• [EXERCISE OBJECTIVE]: Your output should contain every record, unchanged.
** MATERIAL TO PROCESS follows **
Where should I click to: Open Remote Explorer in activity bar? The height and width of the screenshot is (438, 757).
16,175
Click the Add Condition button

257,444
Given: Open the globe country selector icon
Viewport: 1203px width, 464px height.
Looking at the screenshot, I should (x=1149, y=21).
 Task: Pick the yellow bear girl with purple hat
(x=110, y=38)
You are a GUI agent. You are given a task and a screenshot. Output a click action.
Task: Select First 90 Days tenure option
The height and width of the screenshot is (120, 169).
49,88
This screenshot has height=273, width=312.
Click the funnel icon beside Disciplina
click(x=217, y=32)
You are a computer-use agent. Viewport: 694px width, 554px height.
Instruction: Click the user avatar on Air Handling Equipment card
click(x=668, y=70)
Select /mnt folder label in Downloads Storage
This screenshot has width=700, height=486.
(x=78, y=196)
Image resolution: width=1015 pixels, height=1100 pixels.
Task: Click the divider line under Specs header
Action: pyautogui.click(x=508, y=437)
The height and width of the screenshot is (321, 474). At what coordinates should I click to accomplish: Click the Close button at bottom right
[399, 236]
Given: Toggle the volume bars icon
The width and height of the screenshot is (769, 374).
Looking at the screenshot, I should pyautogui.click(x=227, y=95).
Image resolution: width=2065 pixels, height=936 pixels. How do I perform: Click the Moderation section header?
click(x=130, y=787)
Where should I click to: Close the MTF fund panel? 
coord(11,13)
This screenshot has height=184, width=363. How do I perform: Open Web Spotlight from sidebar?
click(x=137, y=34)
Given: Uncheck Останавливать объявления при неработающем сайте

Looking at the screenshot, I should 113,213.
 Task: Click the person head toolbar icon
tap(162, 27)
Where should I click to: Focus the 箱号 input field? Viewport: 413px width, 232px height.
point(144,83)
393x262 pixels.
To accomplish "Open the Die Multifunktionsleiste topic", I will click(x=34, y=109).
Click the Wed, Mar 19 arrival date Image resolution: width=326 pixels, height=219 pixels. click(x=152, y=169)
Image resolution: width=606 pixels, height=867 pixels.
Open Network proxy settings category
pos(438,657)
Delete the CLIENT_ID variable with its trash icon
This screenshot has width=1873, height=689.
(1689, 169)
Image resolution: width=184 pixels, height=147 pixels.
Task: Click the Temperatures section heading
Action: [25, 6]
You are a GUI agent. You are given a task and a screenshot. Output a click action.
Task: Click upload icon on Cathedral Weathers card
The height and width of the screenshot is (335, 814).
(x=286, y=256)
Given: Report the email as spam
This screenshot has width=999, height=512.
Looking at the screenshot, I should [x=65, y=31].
** End of MATERIAL TO PROCESS **
• [RESPONSE TO THE TASK]:
Where should I click to: Open Remote Explorer in activity bar? The height and width of the screenshot is (438, 757).
16,175
Click the Add Condition button

257,444
Given: Open the globe country selector icon
Viewport: 1203px width, 464px height.
Looking at the screenshot, I should (x=1149, y=21).
 Task: Pick the yellow bear girl with purple hat
(x=110, y=38)
You are a GUI agent. You are given a task and a screenshot. Output a click action.
Task: Select First 90 Days tenure option
The height and width of the screenshot is (120, 169).
49,88
This screenshot has height=273, width=312.
Click the funnel icon beside Disciplina
click(x=217, y=32)
You are a computer-use agent. Viewport: 694px width, 554px height.
Instruction: Click the user avatar on Air Handling Equipment card
click(x=668, y=70)
Select /mnt folder label in Downloads Storage
This screenshot has width=700, height=486.
(x=78, y=196)
Image resolution: width=1015 pixels, height=1100 pixels.
Task: Click the divider line under Specs header
Action: pyautogui.click(x=508, y=437)
The height and width of the screenshot is (321, 474). At what coordinates should I click to accomplish: Click the Close button at bottom right
[399, 236]
Given: Toggle the volume bars icon
The width and height of the screenshot is (769, 374).
Looking at the screenshot, I should pyautogui.click(x=227, y=95).
Image resolution: width=2065 pixels, height=936 pixels. How do I perform: Click the Moderation section header?
click(x=130, y=787)
Where should I click to: Close the MTF fund panel? 
coord(11,13)
This screenshot has height=184, width=363. How do I perform: Open Web Spotlight from sidebar?
click(x=137, y=34)
Given: Uncheck Останавливать объявления при неработающем сайте

Looking at the screenshot, I should 113,213.
 Task: Click the person head toolbar icon
tap(162, 27)
Where should I click to: Focus the 箱号 input field? Viewport: 413px width, 232px height.
point(144,83)
393x262 pixels.
To accomplish "Open the Die Multifunktionsleiste topic", I will click(x=34, y=109).
Click the Wed, Mar 19 arrival date Image resolution: width=326 pixels, height=219 pixels. click(x=152, y=169)
Image resolution: width=606 pixels, height=867 pixels.
Open Network proxy settings category
pos(438,657)
Delete the CLIENT_ID variable with its trash icon
This screenshot has width=1873, height=689.
(1689, 169)
Image resolution: width=184 pixels, height=147 pixels.
Task: Click the Temperatures section heading
Action: [25, 6]
You are a GUI agent. You are given a task and a screenshot. Output a click action.
Task: Click upload icon on Cathedral Weathers card
The height and width of the screenshot is (335, 814).
(x=286, y=256)
Given: Report the email as spam
This screenshot has width=999, height=512.
Looking at the screenshot, I should [x=65, y=31].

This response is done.